We’ll continue working with the spam dataset from last time.

  • spam: Either spam or not spam (outcome)
  • word_freq_WORD: percentage of words in the e-mail that match WORD (0-100)
  • char_freq_CHAR: percentage of characters in the e-mail that match CHAR (e.g., exclamation points, dollar signs)
  • capital_run_length_average: average length of uninterrupted sequences of capital letters
  • capital_run_length_longest: length of longest uninterrupted sequence of capital letters
  • capital_run_length_total: sum of length of uninterrupted sequences of capital letters

Our goal will be to use email features to predict whether or not an email is spam - essentially, to build a spam filter!

library(dplyr)
library(readr)
library(ggplot2)
library(tidymodels)
library(probably) # install.packages("probably")
tidymodels_prefer()

spam <- read_csv("https://www.dropbox.com/s/leurr6a30f4l32a/spambase.csv?dl=1")

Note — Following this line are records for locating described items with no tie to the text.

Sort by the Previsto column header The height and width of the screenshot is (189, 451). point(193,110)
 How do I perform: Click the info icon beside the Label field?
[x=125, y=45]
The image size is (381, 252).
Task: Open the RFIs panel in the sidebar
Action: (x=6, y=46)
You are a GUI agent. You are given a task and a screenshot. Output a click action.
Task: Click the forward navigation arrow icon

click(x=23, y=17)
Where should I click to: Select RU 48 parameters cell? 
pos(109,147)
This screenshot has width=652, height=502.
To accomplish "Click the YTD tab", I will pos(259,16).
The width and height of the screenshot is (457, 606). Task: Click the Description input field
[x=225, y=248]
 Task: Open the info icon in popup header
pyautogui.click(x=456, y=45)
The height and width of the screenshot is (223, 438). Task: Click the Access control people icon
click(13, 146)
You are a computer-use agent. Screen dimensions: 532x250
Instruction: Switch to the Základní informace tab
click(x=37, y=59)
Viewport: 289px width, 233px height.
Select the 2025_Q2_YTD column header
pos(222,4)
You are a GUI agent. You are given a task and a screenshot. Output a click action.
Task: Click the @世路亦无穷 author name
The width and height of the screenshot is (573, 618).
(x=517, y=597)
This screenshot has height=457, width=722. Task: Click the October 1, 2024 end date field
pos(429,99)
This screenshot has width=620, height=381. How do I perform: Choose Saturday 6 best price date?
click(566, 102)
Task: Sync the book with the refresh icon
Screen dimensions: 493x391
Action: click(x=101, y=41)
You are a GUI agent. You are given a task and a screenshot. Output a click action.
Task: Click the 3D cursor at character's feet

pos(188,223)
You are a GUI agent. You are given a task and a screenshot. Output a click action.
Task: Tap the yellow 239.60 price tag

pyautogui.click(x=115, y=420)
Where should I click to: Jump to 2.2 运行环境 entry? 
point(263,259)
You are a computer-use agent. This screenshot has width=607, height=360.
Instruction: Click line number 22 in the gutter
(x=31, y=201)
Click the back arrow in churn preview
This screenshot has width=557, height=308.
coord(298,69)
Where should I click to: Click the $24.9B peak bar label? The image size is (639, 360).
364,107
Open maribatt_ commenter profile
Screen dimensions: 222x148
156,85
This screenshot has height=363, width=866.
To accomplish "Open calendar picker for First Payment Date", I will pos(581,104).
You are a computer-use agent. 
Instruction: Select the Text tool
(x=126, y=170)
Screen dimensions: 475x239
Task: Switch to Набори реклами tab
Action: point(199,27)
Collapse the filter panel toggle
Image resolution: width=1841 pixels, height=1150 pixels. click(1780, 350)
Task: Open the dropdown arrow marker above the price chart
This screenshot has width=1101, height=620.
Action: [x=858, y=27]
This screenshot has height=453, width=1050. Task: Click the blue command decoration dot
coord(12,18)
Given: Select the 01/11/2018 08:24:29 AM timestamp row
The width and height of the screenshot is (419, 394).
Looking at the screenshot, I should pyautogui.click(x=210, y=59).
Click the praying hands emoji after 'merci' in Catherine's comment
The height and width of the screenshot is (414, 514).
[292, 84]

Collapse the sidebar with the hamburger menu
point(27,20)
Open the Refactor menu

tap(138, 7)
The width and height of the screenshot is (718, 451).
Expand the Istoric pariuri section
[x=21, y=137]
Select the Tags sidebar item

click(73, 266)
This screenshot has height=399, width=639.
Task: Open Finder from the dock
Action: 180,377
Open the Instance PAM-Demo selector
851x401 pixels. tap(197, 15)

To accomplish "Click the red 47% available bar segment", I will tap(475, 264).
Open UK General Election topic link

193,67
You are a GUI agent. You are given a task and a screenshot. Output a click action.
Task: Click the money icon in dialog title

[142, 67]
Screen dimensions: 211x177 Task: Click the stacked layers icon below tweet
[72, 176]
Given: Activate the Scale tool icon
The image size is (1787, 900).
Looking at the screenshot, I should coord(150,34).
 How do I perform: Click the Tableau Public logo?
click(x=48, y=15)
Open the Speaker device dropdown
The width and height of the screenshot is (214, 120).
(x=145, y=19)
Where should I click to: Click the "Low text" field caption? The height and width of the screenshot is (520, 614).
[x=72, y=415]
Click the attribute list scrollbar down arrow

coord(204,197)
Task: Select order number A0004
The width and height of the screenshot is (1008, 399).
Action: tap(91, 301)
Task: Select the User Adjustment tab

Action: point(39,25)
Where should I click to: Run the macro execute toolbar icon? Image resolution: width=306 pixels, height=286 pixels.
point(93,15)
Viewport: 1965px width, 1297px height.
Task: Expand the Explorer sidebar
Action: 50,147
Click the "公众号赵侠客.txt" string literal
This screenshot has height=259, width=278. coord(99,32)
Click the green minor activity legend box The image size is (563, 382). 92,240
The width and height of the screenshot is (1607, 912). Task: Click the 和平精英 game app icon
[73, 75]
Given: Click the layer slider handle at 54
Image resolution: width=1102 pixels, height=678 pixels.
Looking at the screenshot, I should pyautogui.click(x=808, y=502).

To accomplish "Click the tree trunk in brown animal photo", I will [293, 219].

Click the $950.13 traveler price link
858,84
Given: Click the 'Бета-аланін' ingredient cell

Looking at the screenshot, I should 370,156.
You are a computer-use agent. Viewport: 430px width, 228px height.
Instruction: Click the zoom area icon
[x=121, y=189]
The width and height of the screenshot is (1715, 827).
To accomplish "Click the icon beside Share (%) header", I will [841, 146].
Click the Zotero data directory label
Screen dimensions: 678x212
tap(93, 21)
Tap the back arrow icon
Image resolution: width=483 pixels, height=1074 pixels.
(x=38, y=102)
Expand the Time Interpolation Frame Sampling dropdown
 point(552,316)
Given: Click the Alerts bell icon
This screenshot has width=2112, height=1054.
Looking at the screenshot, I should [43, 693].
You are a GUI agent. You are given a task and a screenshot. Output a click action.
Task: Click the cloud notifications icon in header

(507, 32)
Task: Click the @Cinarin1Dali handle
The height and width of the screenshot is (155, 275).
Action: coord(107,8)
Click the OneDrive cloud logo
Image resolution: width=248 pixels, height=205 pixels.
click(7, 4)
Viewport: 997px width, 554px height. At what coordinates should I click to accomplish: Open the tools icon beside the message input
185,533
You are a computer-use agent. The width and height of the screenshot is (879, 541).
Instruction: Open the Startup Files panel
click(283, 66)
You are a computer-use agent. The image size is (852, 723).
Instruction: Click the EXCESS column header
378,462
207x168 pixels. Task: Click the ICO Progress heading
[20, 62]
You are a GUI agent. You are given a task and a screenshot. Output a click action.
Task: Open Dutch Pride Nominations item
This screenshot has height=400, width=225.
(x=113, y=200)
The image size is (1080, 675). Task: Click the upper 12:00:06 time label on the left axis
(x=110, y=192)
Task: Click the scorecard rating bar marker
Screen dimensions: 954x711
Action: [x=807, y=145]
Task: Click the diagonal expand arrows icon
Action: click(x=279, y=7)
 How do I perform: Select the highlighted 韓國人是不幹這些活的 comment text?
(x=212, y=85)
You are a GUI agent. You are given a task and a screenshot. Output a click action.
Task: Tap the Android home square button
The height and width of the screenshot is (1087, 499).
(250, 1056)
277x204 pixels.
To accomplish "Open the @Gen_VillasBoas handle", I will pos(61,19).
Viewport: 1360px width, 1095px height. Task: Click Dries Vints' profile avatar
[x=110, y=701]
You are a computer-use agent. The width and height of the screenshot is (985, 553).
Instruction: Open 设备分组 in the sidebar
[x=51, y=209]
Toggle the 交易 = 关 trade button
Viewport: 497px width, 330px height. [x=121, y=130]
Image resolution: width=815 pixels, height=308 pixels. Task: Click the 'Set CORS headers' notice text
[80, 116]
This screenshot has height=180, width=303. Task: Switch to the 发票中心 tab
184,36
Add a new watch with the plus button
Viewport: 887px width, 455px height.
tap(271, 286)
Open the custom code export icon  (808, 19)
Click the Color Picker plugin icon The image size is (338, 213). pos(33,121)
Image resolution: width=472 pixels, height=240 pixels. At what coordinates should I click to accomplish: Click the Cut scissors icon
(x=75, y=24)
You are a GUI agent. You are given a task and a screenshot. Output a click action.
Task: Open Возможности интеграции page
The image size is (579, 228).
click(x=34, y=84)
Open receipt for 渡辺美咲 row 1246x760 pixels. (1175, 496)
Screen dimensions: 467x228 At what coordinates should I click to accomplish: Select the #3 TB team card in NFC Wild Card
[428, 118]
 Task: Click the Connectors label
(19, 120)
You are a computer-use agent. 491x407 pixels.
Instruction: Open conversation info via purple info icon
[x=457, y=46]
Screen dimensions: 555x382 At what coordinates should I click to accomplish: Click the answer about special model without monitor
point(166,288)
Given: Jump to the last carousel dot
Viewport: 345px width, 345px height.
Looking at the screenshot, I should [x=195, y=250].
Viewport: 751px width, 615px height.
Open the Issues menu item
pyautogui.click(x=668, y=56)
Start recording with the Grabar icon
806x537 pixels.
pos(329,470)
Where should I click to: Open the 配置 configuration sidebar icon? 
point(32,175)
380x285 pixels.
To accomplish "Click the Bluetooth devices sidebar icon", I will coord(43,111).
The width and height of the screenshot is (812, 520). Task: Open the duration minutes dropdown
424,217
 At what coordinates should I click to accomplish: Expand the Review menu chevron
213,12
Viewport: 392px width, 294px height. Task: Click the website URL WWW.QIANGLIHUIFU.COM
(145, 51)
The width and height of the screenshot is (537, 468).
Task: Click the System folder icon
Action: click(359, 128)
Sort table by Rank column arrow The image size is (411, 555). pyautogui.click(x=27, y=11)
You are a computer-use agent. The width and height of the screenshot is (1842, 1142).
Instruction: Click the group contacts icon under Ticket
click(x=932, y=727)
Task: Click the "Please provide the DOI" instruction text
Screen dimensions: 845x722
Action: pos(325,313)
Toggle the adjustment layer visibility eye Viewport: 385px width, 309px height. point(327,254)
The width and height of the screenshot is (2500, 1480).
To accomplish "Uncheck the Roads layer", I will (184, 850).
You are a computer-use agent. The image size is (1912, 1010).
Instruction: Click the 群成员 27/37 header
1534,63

# A little data cleaning to remove the space in "not spam"
spam <- spam %>%
    mutate(spam = ifelse(spam=="spam", "spam", "not_spam"))

Exercise 1: Implementing LASSO logistic regression in tidymodels

Open up this tidymodels note sheet as a reference for writing your code from scratch.

Fit a LASSO logistic regression model for the spam outcome, and allow all possible predictors to be considered (spam ~ . for the model formula).

  • Use 10-fold CV.
  • Use the roc_auc and accuracy (overall accuracy) metrics when tuning.
  • Initially try a sequence of 100 λ’s from 1 to 10.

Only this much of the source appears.